■ RECORDS:
----------------

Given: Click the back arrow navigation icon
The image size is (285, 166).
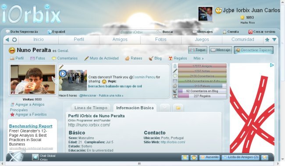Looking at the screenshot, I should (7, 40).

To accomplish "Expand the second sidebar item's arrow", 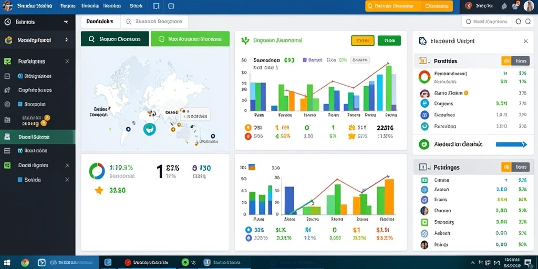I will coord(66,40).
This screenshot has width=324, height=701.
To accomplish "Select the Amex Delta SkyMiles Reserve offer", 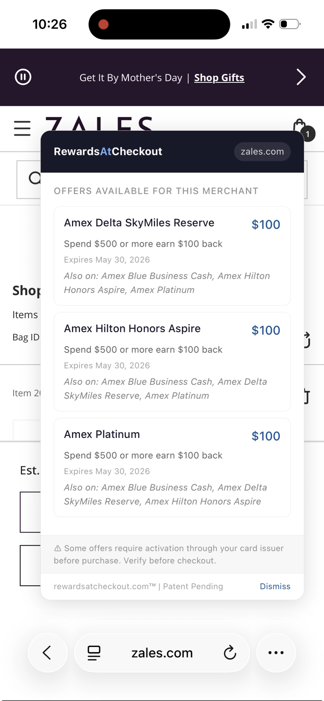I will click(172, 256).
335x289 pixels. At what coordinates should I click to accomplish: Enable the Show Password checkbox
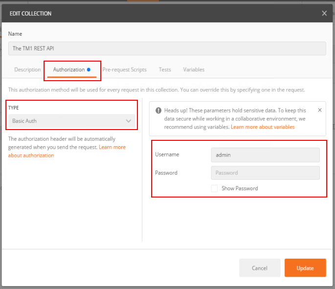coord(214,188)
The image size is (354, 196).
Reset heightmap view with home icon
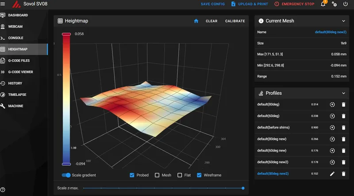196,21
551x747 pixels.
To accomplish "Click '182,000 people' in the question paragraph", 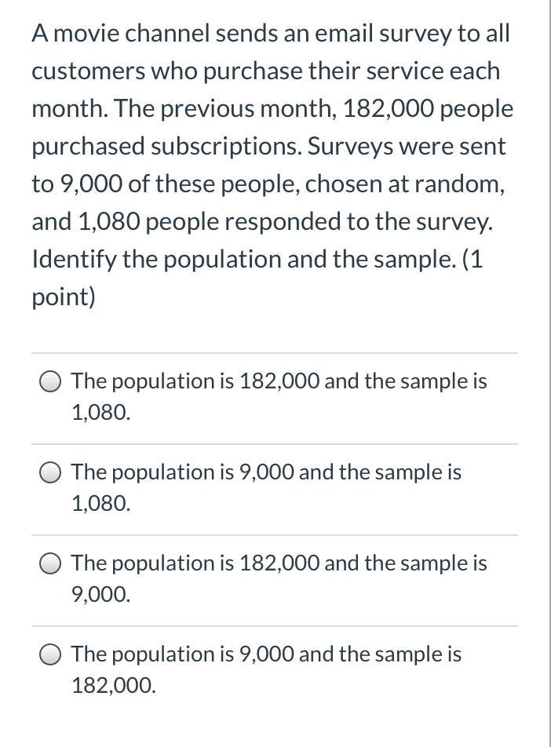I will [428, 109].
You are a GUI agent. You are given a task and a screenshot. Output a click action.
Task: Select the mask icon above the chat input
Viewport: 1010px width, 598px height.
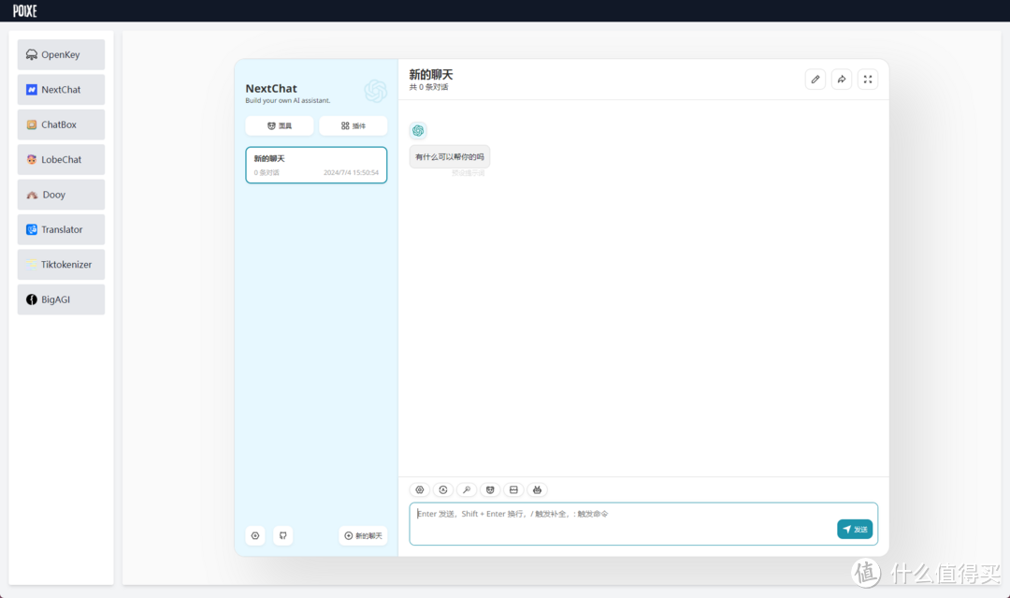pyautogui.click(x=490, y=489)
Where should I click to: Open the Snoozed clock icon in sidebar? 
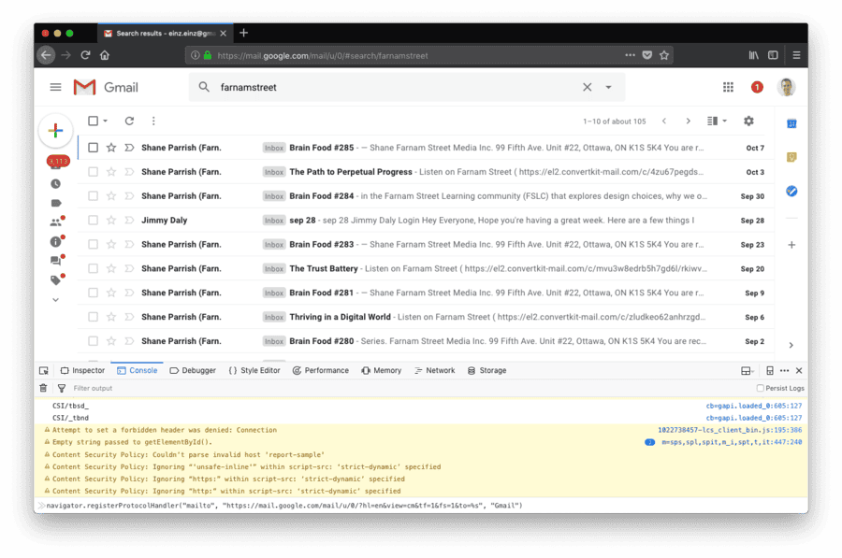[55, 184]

----------------

■ EXERCISE DESCRIPTION:
Everything from the line containing "Viewport: 1010px width, 598px height." to the last line of the listing above must be reproduced exactly, with no pictures included.

■ ANSWER TO THIS TASK:
Viewport: 1010px width, 598px height.
pyautogui.click(x=490, y=489)
Where should I click to: Open the Snoozed clock icon in sidebar? 
[55, 184]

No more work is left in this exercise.